What to produce:
Where a line of the listing below includes the word "agent", reproduce that line.

Data extracts:
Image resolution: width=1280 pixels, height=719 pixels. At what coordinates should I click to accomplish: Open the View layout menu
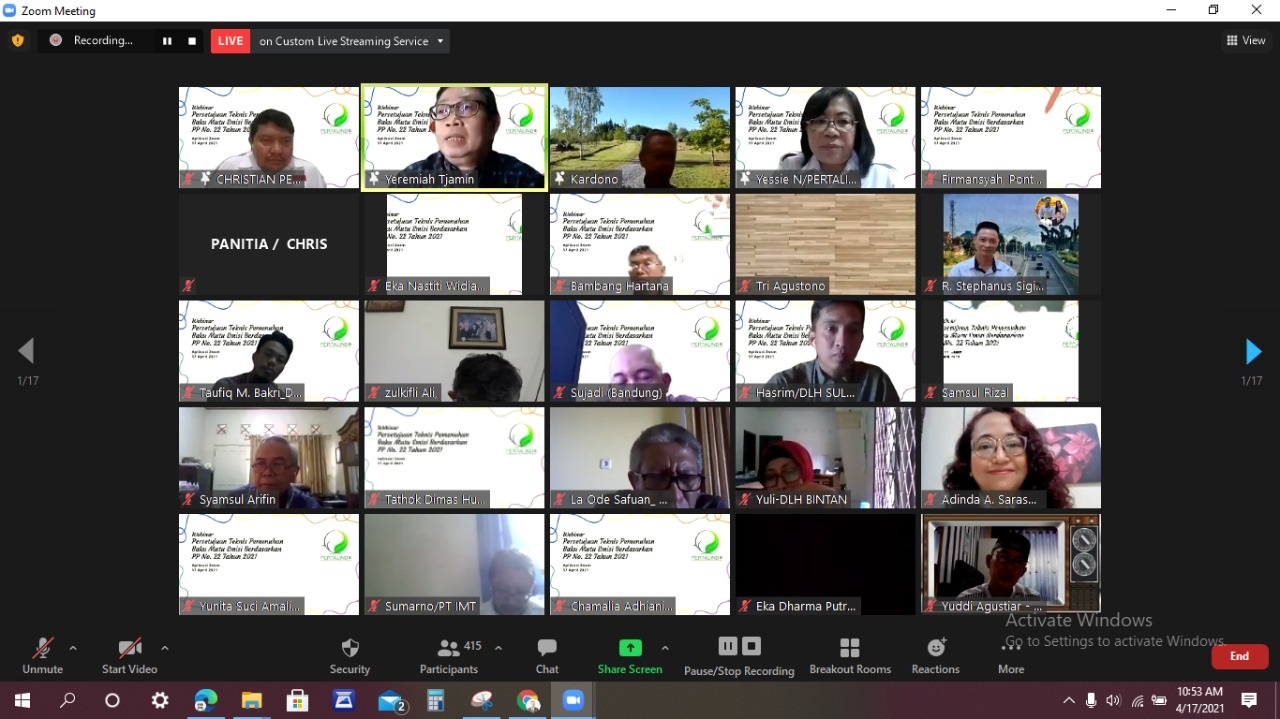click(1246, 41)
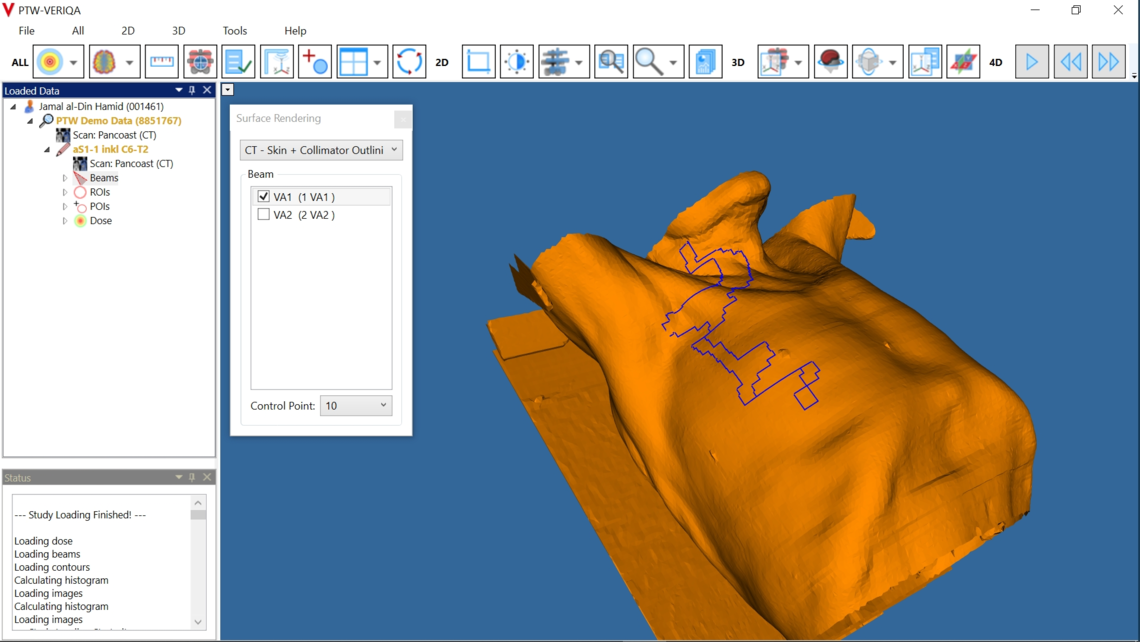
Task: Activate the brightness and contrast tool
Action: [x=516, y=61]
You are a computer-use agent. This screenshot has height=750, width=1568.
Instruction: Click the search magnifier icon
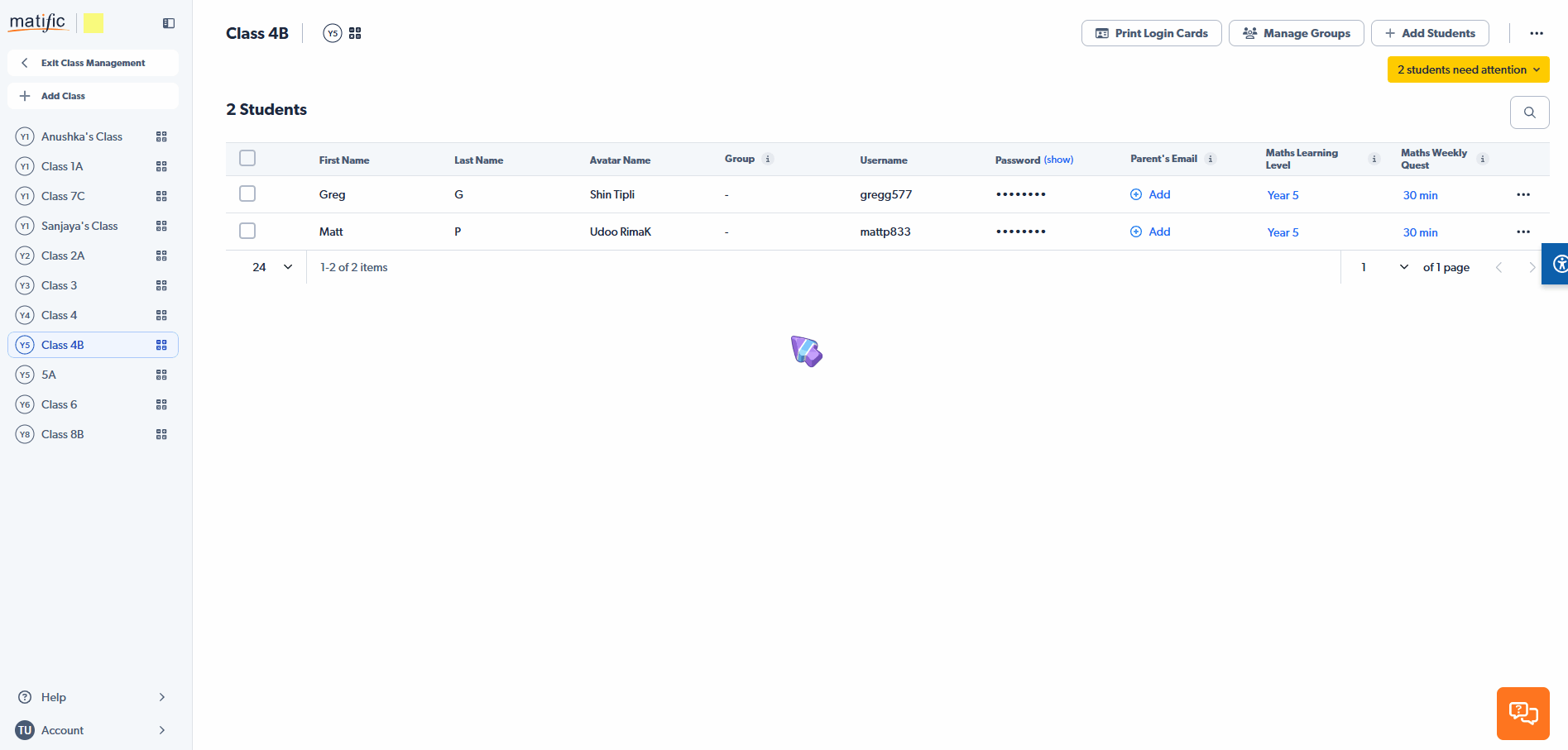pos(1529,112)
---
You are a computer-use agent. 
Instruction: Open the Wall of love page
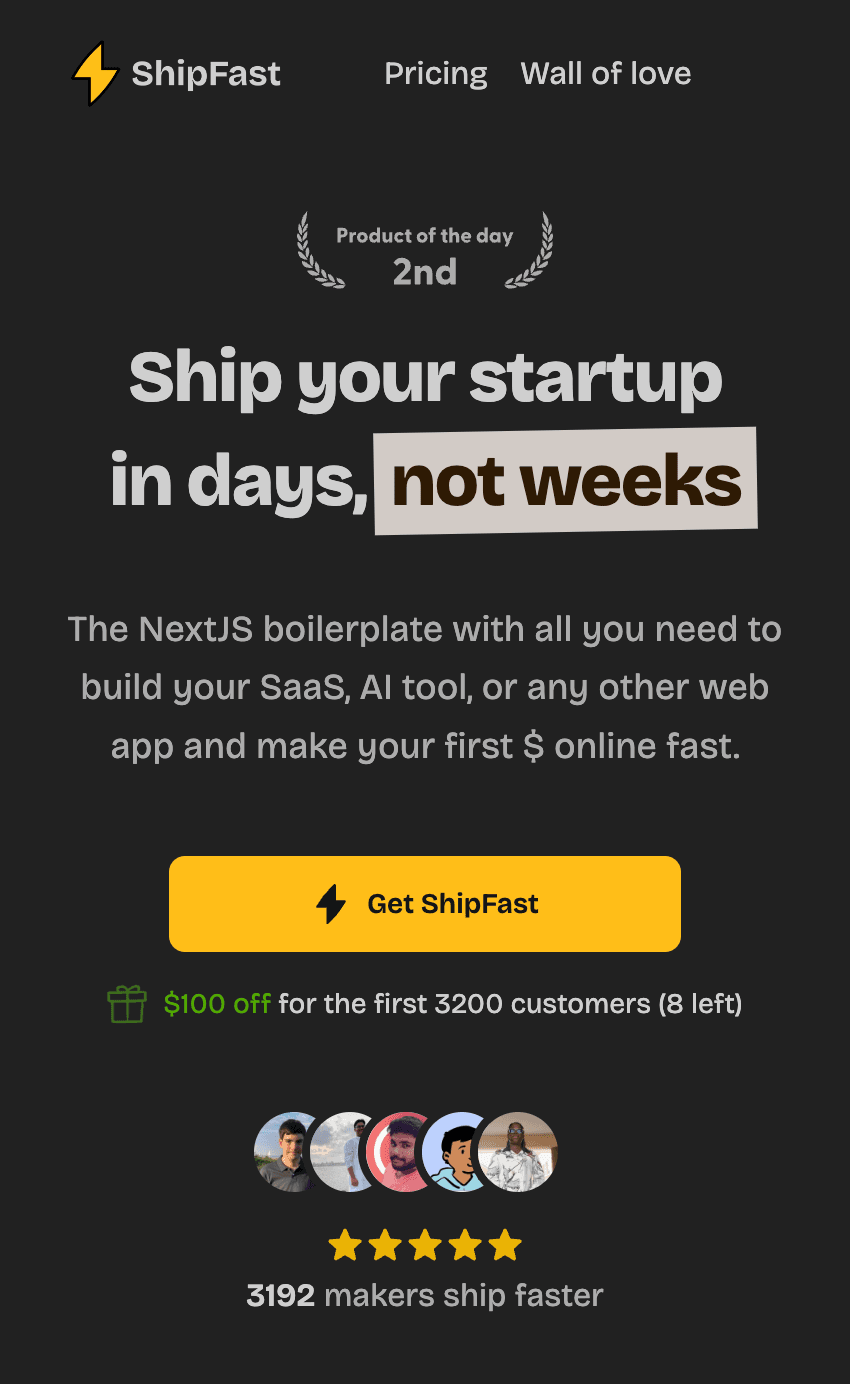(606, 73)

Written response:
You are a computer-use agent. This screenshot has height=750, width=1568.
You are a computer-use agent. 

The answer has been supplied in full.